Six days after Islip Town Supervisor Tom Croci returned home from military deployment, he apologized for the toxic dumping scandal that erupted in his absence and blasted subordinates for letting it happen.
Croci, who said he visited Roberto Clemente Park in Brentwood—where carcinogen-tainted soil was first found in March—after his return from serving overseas on Wednesday, also rattled off a list of directives in his plan to mitigate the growing crisis and regain public trust.
“I apologize on behalf of the Town of Islip for what has transpired in Roberto Clemente Park and in town hall during my deployment,” Croci told reporters Tuesday during a news conference. “The situation is abhorrent. And I share the anger, the embarrassment and the frustration…at the failure of leadership and oversight by some in our town while I was overseas.”
Croci, a U.S. Navy reservist who was serving as a commander in Afghanistan for the past year, said he had learned of the criminal investigation into illegal dumping in the town from news reports while he was deployed. The Republican had left a non-voting appointee and the GOP-majority town board in charge while he was away.
Before the supervisor returned, the town council had fired the parks commissioner, hired a private environmental consulting firm to test the park, bonded $6 million to pay for the clean up and scrambled to find alternate locations for summer recreation programs.
Among his first moves upon returning, Croci ended the informal practice of having individual town board members serve as liaisons to specific departments. All board members will be responsible for all departments, he said. Councilman Anthony Senft, a Conservative who is running for state Senate, had been the parks liaison.

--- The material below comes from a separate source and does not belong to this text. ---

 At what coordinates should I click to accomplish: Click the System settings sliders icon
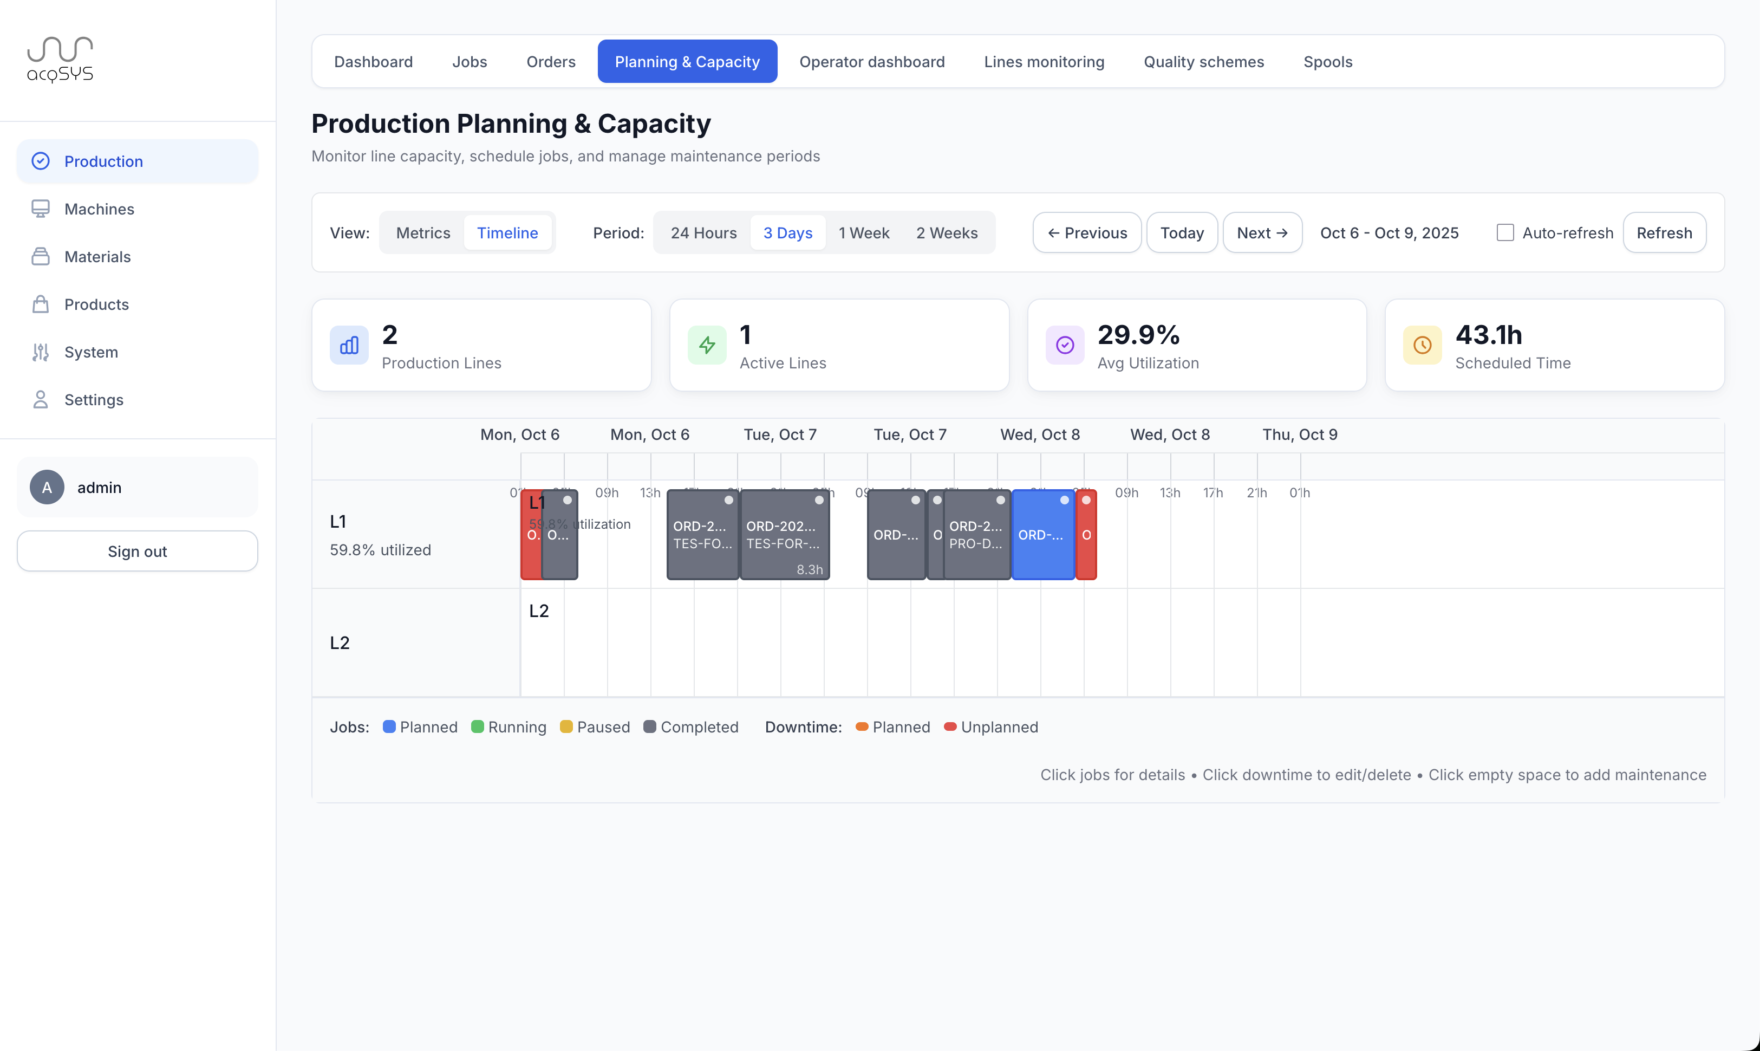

Croci also ordered the town parks and planning departments to devise a plan to clean up the park. He additionally directed his staff to coordinate with the New York State Department of Environmental Conservation (DEC) on their response, requested a review of the town ethics policy and signed an order that extends the emergency declaration allowing him to expedite remediation.
The ethics policy review, Croci said, will “include enhancing financial disclosure filings and increased penalties for any employees engaging in political activities on town time or town property.” In addition, he said sales of properties by the town will be conducted by a joint team consisting of town attorney’s office, planning department and comptroller’s office with oversight by town supervisor’s staff.
“No elected official shall have any day-to-day involvement in the negotiations for the sale of town property,” he said.
He also told reporters that while he was away, his campaign manager donated to charity funds given to the supervisor’s re-election campaign by the owners of a company reportedly linked to the dumping.
Suffolk County District Attorney Tom Spota has said that his office expects the number of dump sites to grow as the probe continues and that he believes the environmental crimes were committed by the same culprit—but he has yet to name a suspect. Charges have yet to be filed.
Prosecutors and the DEC have been jointly investigating the illegal dumping of soil containing asbestos, banned pesticides such as DDT and other toxins in the Brentwood Park, two sites in Central Islip—including a veteran’s housing complex—and wetlands in Deer Park.
County officials have also declared a state of emergency for the park and have been offering alternate recreation program locations. The state attorney general’s office has additionally been monitoring the situation while others call for federal investigators to get involved.
“What I need to do right now is make sure that the government is stabilized and in a position to very swiftly deal with this recovery effort,” Croci said. “The Town of Islip is committed to fixing this.”